Background: Regulatory CD4+ T cells (Tregs) exhibit functional alterations in patients with multiple sclerosis (MS). Transforming growth factor (TGF)-β is a key regulator of Treg development and function. Objective: The objective of this study is to determine whether the expression of functionally relevant TGF-β-regulated molecules is altered in Tregs from patients with MS. Methods: Expression of nine Treg markers was analyzed by multi-color flow cytometry in CD4+ T cells and Treg subpopulations of 31 untreated MS patients and age- and sex-matched healthy donors (HDs). Correlations between Treg marker expression and clinical variables were sought. Results: Expression of the transcription factor Helios, which defines thymic-derived Tregs, was decreased in this Treg subpopulation. The frequency of peripherally generated Tregs was increased in patients with MS, particularly in patients with progressive MS. Low frequencies of thymic-derived Tregs were associated with magnetic resonance imaging (MRI) lesion-burden and a high relapse rate.
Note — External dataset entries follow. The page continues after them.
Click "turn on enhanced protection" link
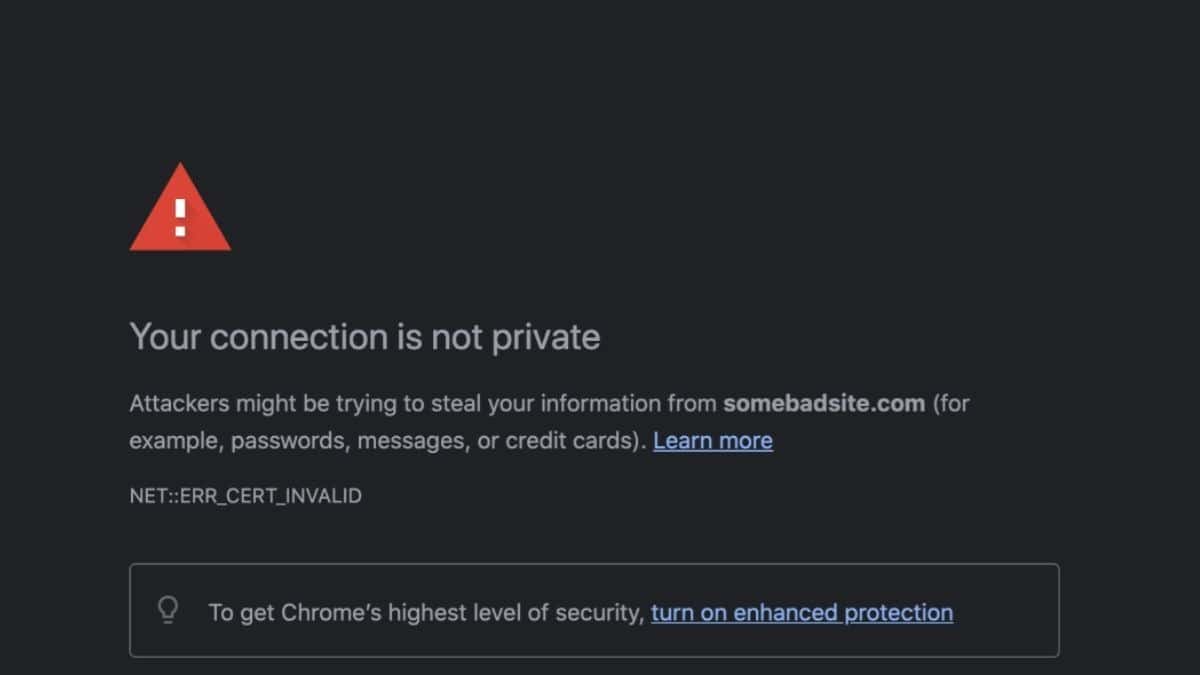Viewport: 1200px width, 675px height. [801, 612]
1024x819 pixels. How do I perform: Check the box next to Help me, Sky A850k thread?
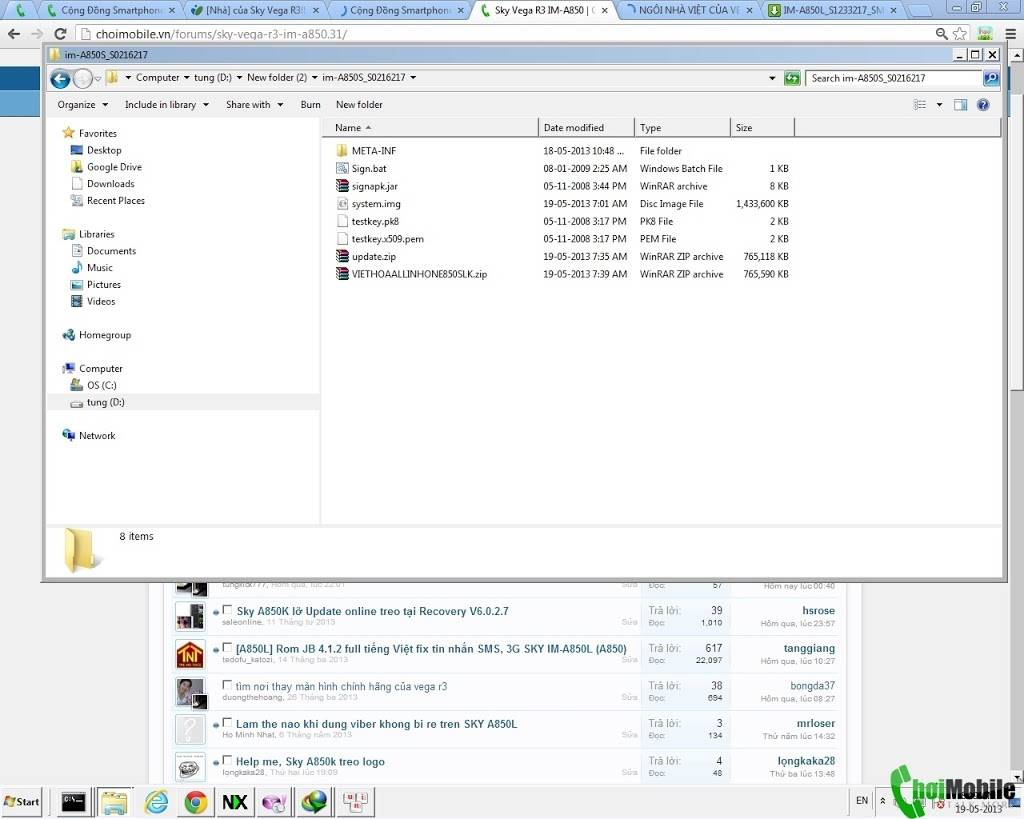(227, 760)
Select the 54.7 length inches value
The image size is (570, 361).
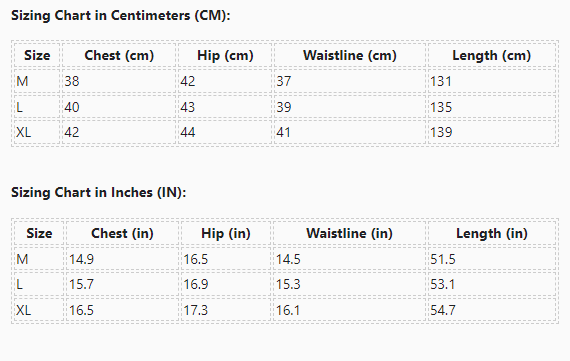[x=443, y=310]
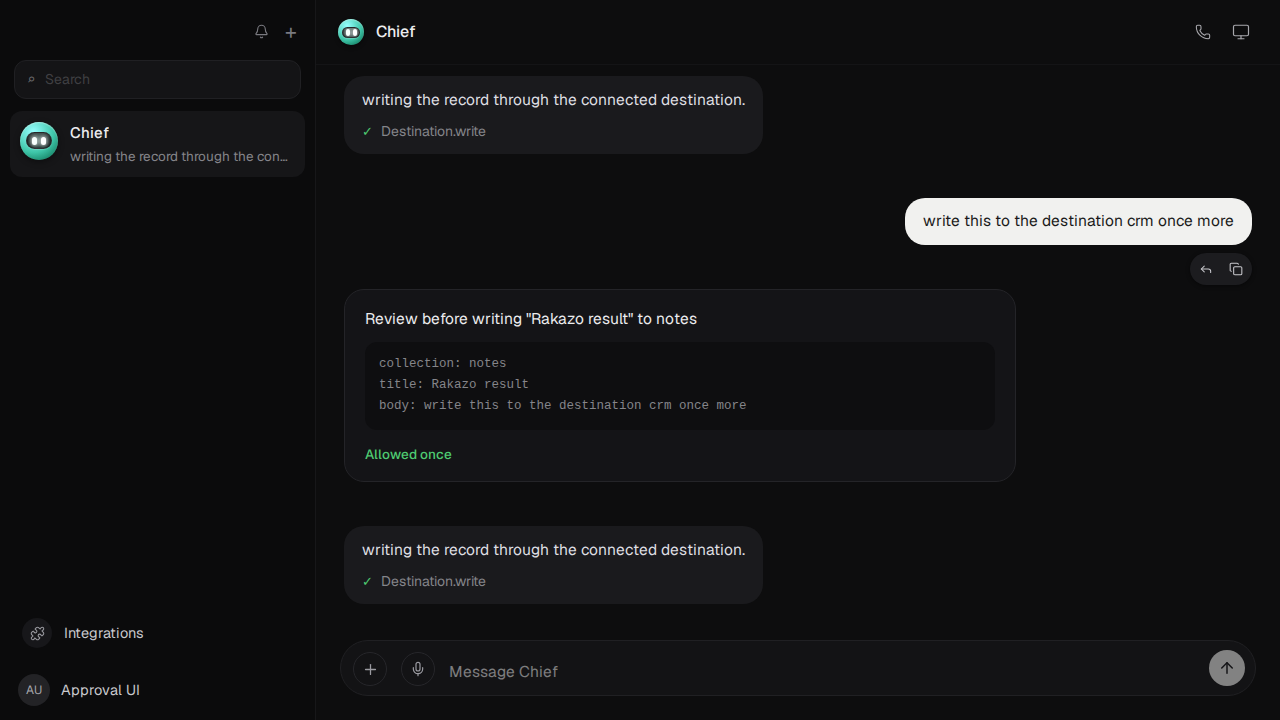Open the screen share monitor icon
The width and height of the screenshot is (1280, 720).
click(x=1241, y=32)
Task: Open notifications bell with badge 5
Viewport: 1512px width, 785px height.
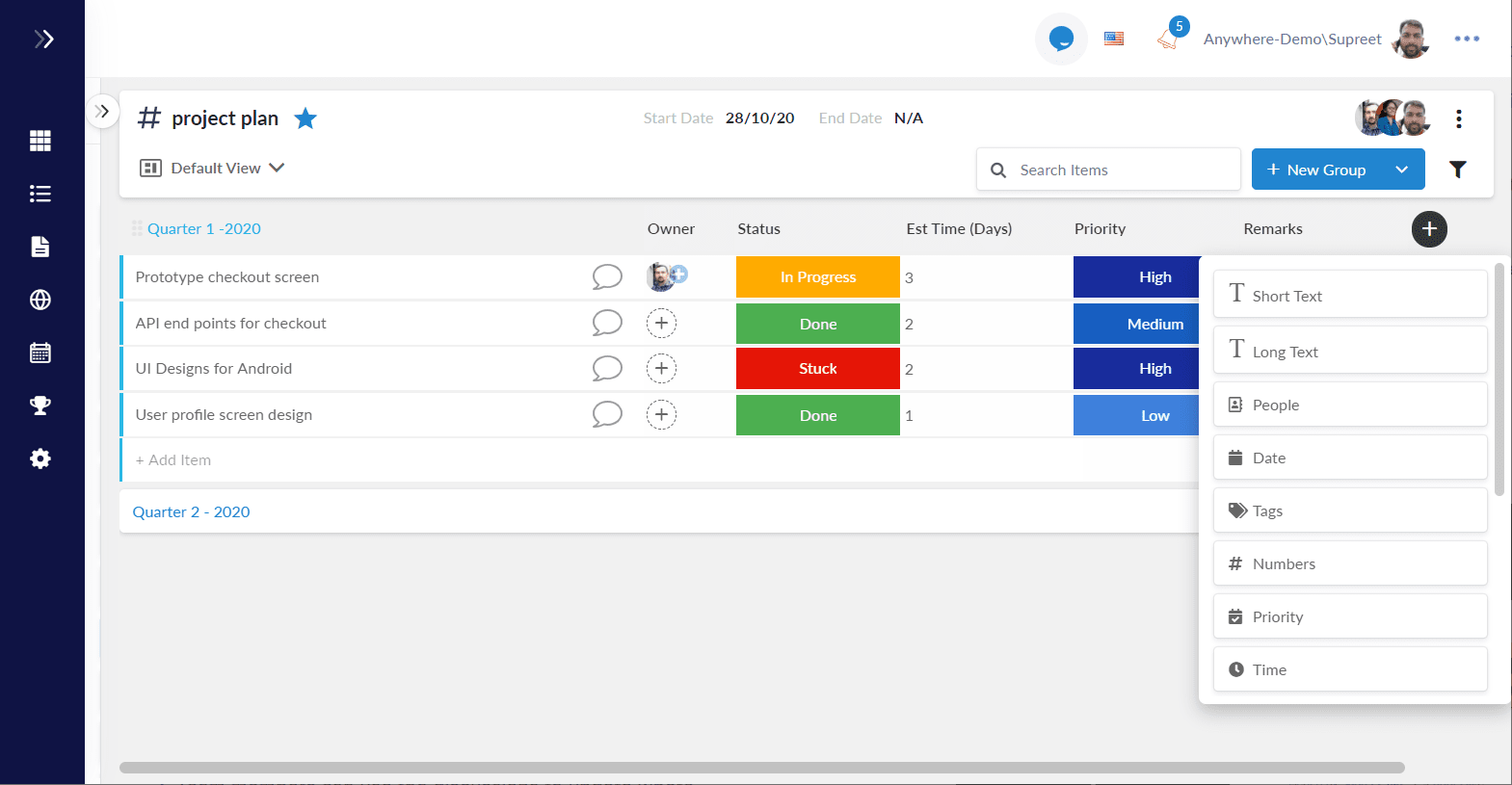Action: click(x=1170, y=38)
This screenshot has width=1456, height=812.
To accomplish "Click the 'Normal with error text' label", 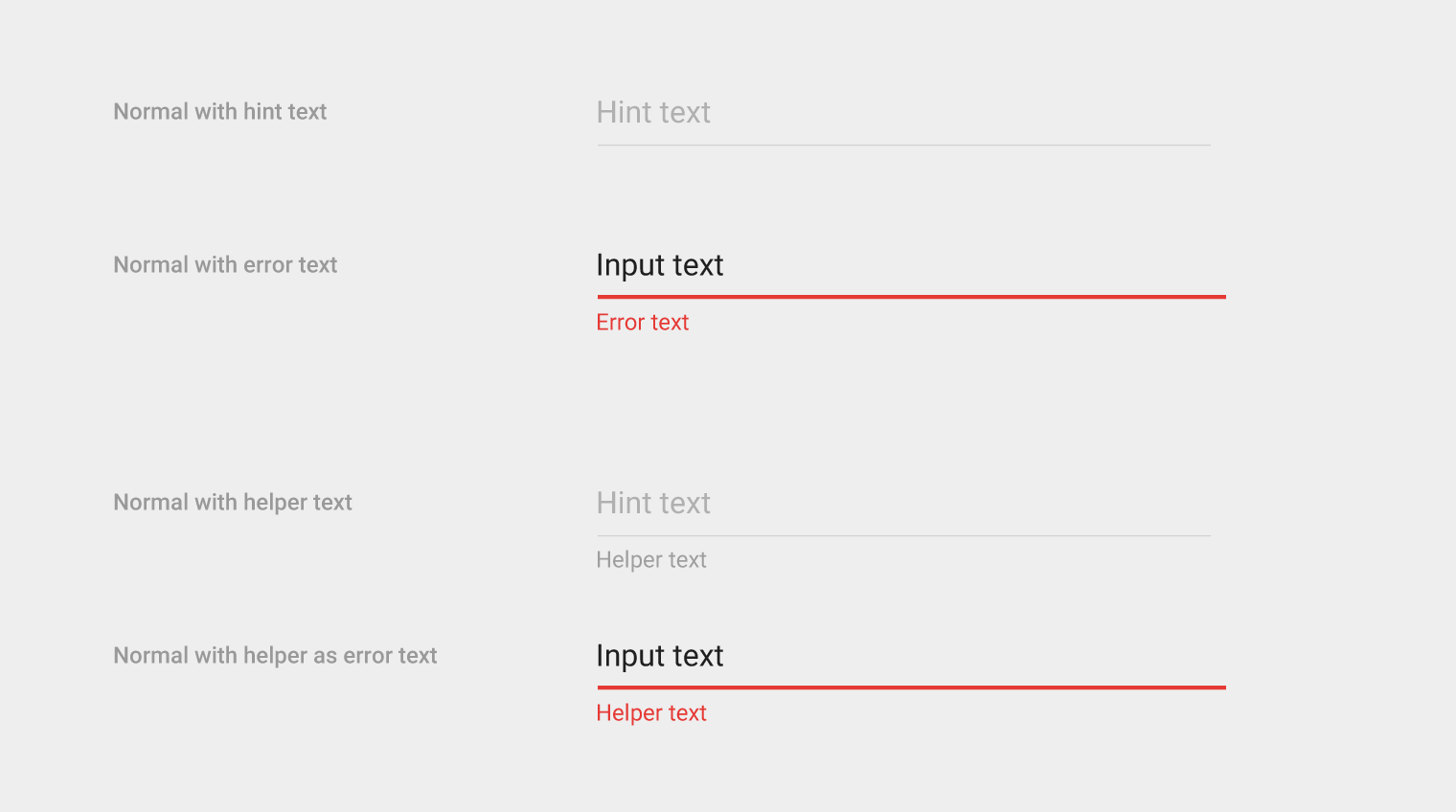I will [225, 265].
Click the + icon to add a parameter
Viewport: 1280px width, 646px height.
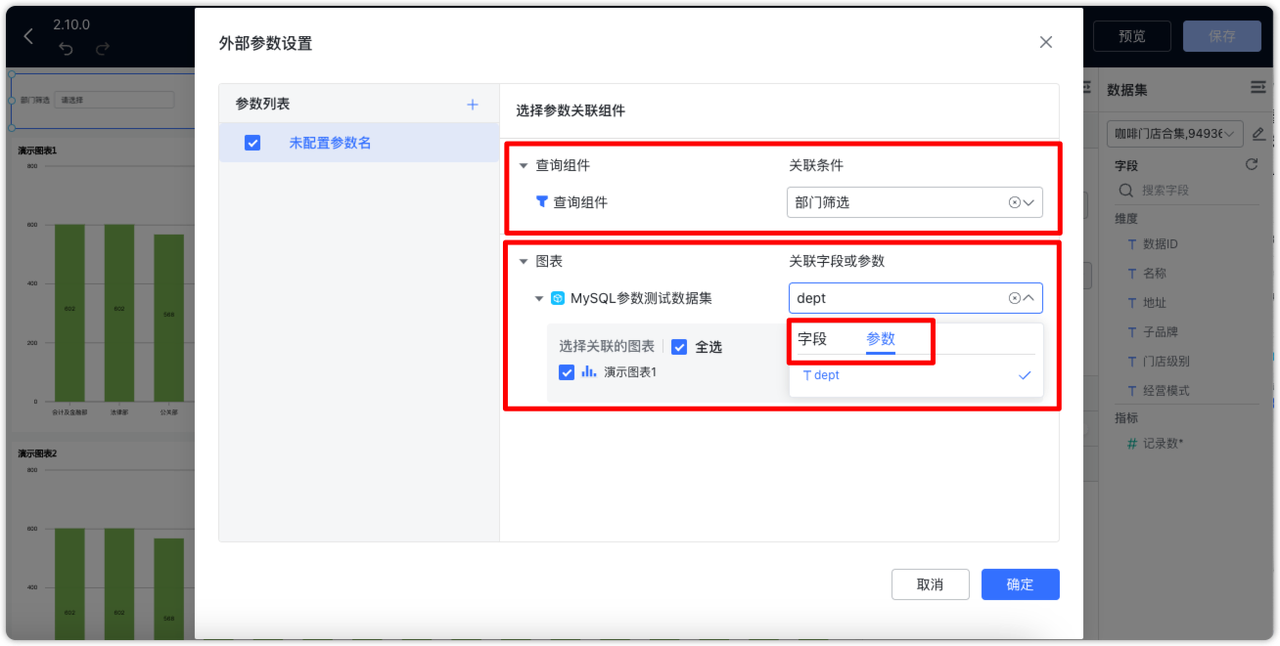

Four surface markers associated with TGF-β signaling (ABCA1, BTLA, DNAM-1, and GARP) were differentially expressed on Tregs from patients with MS and HDs. Expression levels of CD73, CD103, ABCA1, and PAR2 showed strong correlations with disease severity. Conclusion: We have identified novel markers abnormally expressed on Tregs from patients with MS that could detect patients with severe disease.